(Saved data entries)
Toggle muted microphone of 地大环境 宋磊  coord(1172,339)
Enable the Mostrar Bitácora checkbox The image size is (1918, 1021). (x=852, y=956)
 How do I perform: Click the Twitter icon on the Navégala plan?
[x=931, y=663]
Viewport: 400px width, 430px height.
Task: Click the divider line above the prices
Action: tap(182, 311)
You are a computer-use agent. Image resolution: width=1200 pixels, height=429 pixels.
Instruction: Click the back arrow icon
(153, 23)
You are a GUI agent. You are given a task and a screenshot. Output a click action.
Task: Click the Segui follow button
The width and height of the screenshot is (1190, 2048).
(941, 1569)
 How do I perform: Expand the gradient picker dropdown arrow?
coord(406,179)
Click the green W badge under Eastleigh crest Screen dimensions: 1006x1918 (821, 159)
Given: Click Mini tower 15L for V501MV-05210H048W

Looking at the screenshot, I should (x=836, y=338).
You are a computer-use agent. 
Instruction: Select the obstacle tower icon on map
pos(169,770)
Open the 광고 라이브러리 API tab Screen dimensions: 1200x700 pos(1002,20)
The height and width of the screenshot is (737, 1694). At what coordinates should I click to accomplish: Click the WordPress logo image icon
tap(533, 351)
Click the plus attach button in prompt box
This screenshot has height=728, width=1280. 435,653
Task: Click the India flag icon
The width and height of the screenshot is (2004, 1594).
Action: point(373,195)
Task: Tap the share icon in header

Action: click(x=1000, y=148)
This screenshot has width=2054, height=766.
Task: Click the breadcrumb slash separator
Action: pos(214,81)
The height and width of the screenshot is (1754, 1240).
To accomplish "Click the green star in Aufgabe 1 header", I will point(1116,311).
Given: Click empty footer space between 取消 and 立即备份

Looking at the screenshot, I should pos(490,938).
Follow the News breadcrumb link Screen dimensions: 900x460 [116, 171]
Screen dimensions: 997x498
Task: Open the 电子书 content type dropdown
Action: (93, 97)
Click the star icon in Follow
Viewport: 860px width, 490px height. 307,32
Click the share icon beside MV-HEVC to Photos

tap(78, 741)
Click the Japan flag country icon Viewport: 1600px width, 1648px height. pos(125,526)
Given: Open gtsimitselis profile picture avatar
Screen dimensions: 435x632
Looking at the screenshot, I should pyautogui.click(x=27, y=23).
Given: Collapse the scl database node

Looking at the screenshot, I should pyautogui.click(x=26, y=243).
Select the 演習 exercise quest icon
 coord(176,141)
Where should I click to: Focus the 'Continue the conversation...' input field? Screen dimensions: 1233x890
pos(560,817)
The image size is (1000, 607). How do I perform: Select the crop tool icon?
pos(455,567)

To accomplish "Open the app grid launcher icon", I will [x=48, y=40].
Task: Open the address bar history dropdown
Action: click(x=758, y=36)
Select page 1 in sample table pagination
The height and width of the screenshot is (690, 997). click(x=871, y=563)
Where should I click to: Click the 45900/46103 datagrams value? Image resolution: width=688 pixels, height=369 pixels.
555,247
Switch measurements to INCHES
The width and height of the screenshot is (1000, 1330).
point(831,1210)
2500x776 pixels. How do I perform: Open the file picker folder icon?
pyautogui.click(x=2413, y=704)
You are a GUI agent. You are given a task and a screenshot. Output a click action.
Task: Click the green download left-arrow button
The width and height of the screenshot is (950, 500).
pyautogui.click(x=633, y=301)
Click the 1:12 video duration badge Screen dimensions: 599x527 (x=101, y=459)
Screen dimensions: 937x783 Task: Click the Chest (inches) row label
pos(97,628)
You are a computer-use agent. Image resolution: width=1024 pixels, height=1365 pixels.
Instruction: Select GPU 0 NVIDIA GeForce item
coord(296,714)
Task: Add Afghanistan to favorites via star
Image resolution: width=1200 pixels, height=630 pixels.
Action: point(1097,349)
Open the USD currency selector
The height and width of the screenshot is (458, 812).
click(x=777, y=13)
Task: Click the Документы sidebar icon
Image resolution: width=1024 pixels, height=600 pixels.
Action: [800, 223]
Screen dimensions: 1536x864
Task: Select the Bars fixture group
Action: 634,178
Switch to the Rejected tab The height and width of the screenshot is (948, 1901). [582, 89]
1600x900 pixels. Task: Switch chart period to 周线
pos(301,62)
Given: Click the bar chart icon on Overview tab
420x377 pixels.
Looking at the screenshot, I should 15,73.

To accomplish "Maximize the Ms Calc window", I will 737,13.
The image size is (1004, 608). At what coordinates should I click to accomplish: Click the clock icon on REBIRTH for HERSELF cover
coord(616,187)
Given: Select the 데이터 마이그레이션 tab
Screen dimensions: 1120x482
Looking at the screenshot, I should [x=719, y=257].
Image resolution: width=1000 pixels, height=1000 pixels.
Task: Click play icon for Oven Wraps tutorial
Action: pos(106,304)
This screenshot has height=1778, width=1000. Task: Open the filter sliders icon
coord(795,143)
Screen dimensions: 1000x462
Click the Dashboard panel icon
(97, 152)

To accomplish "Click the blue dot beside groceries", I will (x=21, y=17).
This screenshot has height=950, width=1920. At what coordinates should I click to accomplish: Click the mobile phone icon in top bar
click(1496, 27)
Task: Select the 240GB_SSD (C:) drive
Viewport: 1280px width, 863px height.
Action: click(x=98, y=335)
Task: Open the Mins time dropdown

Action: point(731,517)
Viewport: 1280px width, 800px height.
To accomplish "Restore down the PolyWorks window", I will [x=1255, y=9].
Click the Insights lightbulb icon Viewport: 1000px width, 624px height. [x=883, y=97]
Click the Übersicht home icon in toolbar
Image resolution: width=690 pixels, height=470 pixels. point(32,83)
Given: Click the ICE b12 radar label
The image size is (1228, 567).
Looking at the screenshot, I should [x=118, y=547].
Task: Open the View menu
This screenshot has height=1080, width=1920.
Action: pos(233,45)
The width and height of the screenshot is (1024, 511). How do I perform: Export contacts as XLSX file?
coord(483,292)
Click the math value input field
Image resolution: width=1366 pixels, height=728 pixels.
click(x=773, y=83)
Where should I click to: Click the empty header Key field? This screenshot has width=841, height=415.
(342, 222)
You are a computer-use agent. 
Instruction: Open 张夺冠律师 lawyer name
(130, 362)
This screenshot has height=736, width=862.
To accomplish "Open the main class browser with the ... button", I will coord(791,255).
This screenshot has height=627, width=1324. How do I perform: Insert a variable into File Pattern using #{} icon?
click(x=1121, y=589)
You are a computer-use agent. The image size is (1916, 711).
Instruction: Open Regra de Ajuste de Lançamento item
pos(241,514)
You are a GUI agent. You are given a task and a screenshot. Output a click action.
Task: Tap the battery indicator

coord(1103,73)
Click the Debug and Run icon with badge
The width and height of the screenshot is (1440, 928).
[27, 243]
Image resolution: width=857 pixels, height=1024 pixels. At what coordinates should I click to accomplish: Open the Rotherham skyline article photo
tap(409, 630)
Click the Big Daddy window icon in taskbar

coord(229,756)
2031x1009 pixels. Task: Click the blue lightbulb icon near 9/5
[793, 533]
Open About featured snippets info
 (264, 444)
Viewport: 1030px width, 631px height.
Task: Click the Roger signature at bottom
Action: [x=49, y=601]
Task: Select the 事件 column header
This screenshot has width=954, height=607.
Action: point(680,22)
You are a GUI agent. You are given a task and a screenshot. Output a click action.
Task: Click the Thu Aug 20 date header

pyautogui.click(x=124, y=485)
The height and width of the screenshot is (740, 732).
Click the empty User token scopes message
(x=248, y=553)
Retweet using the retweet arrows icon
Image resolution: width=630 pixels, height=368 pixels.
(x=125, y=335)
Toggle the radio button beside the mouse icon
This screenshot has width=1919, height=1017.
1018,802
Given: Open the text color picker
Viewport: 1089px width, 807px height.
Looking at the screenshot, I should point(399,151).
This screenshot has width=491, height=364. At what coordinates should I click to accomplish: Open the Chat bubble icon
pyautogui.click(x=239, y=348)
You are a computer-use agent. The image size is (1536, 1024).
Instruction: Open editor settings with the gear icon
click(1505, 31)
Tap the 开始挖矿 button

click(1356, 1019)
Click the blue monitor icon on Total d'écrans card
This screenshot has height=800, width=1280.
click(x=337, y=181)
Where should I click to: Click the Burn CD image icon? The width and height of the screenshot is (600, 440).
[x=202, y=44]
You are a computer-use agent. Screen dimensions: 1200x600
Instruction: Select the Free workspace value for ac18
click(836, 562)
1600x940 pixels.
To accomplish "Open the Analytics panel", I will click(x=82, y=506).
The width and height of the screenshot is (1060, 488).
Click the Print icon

**Task prompt:**
Write only the number of lines in the data where the string "flag" can be found.

**Answer section:**
2